From the listing below, gather each line that contains the string "point". Case matters.
====== Information provided ======
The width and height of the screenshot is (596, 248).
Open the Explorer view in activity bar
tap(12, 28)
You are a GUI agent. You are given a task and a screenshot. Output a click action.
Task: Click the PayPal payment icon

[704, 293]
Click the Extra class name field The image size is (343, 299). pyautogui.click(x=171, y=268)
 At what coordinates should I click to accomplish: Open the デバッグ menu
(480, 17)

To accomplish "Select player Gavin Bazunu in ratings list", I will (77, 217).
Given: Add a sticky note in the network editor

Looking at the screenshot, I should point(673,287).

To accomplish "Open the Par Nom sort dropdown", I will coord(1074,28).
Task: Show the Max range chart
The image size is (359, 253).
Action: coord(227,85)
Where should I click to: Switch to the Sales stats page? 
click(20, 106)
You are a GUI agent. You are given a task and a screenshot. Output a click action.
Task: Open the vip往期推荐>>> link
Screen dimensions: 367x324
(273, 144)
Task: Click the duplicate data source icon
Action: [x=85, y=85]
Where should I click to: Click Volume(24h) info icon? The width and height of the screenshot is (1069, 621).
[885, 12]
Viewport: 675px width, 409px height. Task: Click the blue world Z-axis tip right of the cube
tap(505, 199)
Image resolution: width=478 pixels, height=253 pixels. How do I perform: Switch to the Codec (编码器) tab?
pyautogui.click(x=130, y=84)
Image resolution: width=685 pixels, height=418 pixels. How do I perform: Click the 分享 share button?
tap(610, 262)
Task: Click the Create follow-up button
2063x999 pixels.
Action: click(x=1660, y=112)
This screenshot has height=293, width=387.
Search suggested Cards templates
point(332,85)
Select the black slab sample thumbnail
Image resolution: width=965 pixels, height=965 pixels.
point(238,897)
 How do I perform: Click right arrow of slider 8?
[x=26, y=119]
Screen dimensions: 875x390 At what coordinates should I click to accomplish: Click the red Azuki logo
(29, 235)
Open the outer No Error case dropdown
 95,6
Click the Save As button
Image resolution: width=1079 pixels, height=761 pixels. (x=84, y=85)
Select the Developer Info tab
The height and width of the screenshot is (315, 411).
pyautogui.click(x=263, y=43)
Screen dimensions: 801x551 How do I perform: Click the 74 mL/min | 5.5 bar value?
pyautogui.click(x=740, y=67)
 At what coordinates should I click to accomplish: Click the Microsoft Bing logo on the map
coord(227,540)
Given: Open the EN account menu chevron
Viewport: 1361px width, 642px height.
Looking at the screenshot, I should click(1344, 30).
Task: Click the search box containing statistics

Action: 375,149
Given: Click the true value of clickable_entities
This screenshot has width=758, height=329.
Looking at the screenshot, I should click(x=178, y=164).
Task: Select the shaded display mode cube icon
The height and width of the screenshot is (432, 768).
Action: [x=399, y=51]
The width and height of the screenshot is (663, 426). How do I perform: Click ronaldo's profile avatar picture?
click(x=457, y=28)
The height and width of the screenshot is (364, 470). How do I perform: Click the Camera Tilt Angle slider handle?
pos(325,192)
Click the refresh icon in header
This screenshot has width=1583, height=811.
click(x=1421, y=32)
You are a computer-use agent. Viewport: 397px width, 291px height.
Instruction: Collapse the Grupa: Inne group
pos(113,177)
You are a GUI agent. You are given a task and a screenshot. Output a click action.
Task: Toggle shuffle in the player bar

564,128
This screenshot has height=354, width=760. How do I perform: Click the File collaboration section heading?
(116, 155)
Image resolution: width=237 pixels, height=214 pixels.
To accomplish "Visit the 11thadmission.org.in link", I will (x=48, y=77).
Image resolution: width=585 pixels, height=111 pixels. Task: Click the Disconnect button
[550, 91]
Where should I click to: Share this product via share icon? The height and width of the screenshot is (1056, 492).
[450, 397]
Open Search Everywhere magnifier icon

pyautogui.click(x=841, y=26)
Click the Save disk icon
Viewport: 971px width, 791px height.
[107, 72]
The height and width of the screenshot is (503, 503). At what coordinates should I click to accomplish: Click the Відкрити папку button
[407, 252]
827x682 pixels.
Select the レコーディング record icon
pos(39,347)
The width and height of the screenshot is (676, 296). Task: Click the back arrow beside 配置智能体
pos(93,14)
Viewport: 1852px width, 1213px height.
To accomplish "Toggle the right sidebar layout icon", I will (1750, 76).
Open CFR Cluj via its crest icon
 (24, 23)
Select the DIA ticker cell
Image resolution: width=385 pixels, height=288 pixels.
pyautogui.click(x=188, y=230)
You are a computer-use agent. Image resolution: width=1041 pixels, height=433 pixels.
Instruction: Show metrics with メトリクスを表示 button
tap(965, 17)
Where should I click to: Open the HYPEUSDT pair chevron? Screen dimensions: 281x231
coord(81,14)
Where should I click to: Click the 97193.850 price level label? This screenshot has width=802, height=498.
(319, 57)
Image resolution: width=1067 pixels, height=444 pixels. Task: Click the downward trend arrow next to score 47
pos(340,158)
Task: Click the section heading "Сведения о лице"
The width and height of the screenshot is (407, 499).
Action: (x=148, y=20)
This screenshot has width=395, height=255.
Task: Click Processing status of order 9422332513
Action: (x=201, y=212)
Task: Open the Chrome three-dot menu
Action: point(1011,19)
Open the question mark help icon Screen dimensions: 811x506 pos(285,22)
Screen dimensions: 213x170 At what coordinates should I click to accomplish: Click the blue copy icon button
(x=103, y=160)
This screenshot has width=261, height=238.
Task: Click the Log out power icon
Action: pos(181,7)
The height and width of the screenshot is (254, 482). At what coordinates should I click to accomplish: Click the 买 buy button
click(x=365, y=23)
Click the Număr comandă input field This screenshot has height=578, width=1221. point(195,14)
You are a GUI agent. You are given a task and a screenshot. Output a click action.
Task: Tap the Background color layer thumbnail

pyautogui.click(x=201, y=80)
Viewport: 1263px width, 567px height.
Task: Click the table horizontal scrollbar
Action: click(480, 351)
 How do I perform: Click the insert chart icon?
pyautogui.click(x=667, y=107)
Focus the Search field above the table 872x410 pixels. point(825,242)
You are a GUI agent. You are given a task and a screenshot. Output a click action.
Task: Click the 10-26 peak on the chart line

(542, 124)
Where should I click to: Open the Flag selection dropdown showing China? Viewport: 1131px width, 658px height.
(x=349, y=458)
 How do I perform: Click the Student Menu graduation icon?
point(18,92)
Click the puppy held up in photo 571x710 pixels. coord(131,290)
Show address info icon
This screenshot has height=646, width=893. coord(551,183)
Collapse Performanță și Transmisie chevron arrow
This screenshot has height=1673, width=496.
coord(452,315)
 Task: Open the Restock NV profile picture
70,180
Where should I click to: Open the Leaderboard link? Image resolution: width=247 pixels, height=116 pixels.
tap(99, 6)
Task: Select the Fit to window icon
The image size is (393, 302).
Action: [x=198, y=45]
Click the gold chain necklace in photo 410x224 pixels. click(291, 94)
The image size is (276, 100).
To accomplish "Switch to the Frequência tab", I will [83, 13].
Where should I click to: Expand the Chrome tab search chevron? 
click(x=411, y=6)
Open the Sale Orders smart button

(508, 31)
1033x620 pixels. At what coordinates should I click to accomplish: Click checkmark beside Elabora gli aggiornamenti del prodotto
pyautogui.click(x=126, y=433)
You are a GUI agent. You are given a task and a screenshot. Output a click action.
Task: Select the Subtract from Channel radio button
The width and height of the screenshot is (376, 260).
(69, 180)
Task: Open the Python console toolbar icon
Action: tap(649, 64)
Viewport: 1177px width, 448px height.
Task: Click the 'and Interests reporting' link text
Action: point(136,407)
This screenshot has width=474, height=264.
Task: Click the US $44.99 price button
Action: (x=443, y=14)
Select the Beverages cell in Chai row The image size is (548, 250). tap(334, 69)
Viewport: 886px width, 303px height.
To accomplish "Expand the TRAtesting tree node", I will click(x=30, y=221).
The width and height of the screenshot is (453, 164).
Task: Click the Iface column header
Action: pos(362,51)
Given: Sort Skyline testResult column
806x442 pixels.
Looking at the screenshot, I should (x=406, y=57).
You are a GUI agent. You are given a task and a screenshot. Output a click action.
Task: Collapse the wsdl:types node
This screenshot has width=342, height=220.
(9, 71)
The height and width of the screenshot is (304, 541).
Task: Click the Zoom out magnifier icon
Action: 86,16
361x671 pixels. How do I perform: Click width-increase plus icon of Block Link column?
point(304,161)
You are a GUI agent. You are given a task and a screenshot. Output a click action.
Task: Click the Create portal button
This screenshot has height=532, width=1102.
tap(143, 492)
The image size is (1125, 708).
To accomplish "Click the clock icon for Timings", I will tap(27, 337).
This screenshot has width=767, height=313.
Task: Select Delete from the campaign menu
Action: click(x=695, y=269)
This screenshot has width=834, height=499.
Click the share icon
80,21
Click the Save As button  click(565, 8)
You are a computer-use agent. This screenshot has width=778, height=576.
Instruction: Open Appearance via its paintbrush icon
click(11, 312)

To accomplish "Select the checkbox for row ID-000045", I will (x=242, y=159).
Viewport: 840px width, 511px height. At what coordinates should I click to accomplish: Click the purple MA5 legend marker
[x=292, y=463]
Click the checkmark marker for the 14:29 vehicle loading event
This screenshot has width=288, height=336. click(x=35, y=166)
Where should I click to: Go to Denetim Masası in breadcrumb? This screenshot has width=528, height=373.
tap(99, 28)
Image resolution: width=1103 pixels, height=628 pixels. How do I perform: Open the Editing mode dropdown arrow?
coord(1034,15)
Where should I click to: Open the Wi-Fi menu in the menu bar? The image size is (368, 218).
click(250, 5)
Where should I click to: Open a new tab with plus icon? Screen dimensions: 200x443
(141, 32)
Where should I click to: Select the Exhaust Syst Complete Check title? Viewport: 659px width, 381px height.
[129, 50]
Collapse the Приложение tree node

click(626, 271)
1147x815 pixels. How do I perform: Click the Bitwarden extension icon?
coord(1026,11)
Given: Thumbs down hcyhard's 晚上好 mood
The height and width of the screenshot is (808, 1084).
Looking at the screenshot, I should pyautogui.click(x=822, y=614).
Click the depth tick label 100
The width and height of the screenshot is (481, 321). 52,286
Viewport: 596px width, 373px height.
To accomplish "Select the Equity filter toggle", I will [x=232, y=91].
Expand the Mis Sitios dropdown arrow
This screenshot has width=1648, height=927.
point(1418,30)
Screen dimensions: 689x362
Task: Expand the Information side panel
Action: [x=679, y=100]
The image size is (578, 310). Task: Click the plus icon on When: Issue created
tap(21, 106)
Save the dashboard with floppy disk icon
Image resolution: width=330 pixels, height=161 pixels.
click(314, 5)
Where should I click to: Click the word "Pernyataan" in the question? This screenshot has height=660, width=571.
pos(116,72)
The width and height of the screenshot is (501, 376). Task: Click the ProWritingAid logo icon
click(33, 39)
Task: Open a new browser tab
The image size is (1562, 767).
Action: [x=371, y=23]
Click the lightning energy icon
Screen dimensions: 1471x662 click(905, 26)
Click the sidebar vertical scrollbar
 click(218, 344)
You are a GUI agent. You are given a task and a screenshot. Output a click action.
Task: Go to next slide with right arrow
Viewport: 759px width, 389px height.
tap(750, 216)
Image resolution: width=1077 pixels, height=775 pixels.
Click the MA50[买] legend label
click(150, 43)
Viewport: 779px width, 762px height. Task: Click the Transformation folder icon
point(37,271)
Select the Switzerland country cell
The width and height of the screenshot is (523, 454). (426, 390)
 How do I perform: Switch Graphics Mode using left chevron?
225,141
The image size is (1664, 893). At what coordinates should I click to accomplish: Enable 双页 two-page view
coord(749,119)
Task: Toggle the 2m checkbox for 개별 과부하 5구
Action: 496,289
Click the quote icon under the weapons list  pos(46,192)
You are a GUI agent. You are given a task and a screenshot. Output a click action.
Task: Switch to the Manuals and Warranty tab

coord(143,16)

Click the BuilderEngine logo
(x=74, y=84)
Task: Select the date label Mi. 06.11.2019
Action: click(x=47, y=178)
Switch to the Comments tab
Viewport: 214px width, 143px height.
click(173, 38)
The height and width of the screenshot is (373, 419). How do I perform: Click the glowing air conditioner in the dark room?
======
■ Solved exercise ■
Looking at the screenshot, I should point(673,287).
point(332,85)
point(238,897)
Action: point(1011,19)
Click the Număr comandă input field This screenshot has height=578, width=1221. point(195,14)
Focus the Search field above the table 872x410 pixels. point(825,242)
point(18,92)
Action: point(136,407)
point(304,161)
point(1418,30)
point(37,271)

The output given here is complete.